Surgical and Radiologic Anatomy

, Volume 33, Issue 1, pp 53–57 | Cite as

Three nearly forgotten anatomical triangles of the neck: triangles of Beclard, Lesser and Pirogoff and their potential applications in surgical dissection of the neck

  • R. Shane Tubbs
  • Mark Rasmussen
  • Marios Loukas
  • Mohammadali M. Shoja
  • Aaron A. Cohen-Gadol
Original Article


The neck is an area that lends itself to anatomical geometry, such as triangles. Many triangles of the neck have been described, and some are well known; however, some have been nearly forgotten. The purposes of this study were to review prior literature on the forgotten triangles of the neck, to measure and document the occurrence of these triangles and the structures found within them, and to discuss their surgical significance and relationships to the standard triangles of the neck. This study was carried out on 17 (34 sides) formaldehyde-fixed adult human cadavers (5 males and 12 females), the mean age being 78 years. All triangles were found within the submandibular triangle of the anterior cervical triangle. Beclard’s triangle was present on 28 sides and absent on 6 sides because the posterior belly of the digastric muscle did not touch the hyoid bone and because the posterior belly of the digastric muscle was directly over the greater cornu of the hyoid bone. Lesser’s triangle was present on 30 sides and absent on 4 sides because the hypoglossal nerve remained inferior to the digastric muscle.
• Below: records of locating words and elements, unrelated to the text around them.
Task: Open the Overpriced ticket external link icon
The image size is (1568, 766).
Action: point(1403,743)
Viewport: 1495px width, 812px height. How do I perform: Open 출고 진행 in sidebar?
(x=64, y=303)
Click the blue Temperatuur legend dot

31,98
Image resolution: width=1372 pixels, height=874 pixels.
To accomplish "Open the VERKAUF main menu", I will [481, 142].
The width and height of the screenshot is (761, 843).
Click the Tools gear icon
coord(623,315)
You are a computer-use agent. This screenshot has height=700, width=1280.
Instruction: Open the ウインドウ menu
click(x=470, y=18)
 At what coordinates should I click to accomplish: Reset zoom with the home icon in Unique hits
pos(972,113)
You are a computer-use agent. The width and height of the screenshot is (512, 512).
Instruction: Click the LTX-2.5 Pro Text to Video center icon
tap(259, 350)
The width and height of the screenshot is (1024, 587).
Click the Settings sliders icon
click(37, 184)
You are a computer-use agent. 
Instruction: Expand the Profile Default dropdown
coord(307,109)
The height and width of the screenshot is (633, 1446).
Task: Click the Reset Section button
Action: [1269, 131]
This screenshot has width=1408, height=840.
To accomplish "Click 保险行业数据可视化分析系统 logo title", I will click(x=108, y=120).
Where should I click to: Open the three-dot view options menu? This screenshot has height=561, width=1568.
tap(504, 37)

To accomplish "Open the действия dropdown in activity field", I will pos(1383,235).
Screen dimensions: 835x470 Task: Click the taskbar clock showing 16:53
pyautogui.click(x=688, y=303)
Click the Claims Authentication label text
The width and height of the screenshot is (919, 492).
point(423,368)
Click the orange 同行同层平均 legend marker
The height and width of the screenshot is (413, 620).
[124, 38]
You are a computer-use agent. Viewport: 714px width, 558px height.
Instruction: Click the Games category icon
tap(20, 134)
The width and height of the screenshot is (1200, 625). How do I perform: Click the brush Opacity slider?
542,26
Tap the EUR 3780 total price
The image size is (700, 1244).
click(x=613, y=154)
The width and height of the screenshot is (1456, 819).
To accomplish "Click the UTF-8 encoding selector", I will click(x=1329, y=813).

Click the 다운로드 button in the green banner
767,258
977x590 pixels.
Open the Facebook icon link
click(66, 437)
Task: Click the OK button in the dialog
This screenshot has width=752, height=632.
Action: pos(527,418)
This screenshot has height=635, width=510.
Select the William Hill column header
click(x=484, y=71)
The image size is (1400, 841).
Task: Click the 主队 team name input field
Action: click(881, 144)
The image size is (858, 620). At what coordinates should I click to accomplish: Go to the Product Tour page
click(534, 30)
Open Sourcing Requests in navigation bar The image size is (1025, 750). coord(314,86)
Pirogoff’s triangle was also present on 30 sides and absent on 4 sides, again because the hypoglossal nerve remained inferior to the digastric muscle. No statistically significant differences were found between the measurements of each leg of any of the three triangles and gender, or between the measurement of each leg of any of the three triangles and right versus left sides. Beclard’s triangle, when present, was found to contain both the hypoglossal nerve and the lingual artery. Pirogoff’s triangle always contained the lingual artery, and Lesser’s triangle contained no major structures, but the lingual artery was deep to its floor. Knowledge of these triangles, their contents, and relationships to other structures of the neck could be important for cranio-facial, oral, general, and neurosurgeons who operate within the neck.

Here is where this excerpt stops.